Why is the current directory in the ls command identified as linked to itself?
In the book "Learning the UNIX operating system", there is a section: "3.1.8 Listing Files", that describes the ls
command.
In the paragraph on ls -l
it describes the columns of the output of this command.
The second column of the ls -l
command contains a single number. This number is in the book described as "The number of files and directories linked to this one." ( linked to the file or directory named in the last column of the same row as the concerned number. )
I tried this command and compared the output with the actual amount of files and directories in the current directory.
ls -l
drwxr-xr-x 6 azbc staff 192 Sep 7 16:09 test
In the directory test
, I have 2 subdirectories and 1 file, and 1 hidden file and a listing of the current directory, plus a listing of the parent directory, thus together 6 files and directories.
ls -a -F
./ .hidden_file.txt dir_2/
../ dir_1/ file_1.sh
It seems logical to me to identify all files and directories (including hidden files and directories) as linked to the current directory. It also seems logical to identify the parent directory as linked to the current directory.

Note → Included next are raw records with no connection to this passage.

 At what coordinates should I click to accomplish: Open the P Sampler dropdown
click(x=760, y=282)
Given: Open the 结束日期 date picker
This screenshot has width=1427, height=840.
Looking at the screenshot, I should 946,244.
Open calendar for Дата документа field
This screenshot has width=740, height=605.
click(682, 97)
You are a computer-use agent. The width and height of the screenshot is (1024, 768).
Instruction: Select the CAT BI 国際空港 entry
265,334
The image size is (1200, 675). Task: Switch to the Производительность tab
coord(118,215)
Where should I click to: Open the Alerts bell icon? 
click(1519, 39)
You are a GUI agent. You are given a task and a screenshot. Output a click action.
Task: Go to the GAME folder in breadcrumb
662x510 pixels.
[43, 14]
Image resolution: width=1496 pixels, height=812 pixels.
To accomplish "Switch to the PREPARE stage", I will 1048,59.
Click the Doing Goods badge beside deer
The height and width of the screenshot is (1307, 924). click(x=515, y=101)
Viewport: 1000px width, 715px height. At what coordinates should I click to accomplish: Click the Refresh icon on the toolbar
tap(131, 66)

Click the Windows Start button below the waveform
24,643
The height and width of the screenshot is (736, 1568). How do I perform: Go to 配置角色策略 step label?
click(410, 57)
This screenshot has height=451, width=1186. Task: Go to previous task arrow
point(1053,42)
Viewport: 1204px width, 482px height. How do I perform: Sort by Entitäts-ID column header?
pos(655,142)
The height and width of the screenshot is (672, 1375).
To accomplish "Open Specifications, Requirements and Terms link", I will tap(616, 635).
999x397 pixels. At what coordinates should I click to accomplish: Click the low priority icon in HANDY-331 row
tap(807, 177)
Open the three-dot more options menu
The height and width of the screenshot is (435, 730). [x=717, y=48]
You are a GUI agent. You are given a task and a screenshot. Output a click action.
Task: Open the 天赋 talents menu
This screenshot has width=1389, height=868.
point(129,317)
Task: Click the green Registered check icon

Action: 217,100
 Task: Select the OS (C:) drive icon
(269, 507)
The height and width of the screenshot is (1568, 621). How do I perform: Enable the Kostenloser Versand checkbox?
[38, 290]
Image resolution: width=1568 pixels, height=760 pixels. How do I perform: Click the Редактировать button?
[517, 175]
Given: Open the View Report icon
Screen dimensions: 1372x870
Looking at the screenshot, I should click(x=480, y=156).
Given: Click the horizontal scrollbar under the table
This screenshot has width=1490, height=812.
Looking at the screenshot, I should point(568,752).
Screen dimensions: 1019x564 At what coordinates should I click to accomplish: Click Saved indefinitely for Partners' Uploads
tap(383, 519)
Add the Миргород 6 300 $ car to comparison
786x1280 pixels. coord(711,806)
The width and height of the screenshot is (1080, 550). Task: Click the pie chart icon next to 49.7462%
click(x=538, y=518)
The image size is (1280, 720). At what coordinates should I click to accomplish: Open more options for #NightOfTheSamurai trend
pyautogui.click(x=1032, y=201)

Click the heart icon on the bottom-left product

But why is the current directory identified as linked to itself ?
The ls -la
command for the test directory gives the following output. ( the -F option shows a /
in case of a directory behind the directory name, and a * in case of an executable)
ls -la -F
total 0
drwxr-xr-x 6 azbc staff 192 Sep 7 16:09 ./
drwxr-xr-x+ ?? azbc staff ?? Sep 7 16:06 ../
-rw-r--r-- 1 azbc staff 0 Sep 7 16:09 .hidden_file.txt
drwxr-xr-x 2 azbc staff 64 Sep 7 16:06 dir_1/
drwxr-xr-x 2 azbc staff 64 Sep 7 16:06 dir_2/
-rwx--x--x 1 azbc staff 0 Sep 7 16:06 file_1.sh*
A file itself is identified with only one link. Is the file linked to itself ? Or is it linked to the directory it is in ?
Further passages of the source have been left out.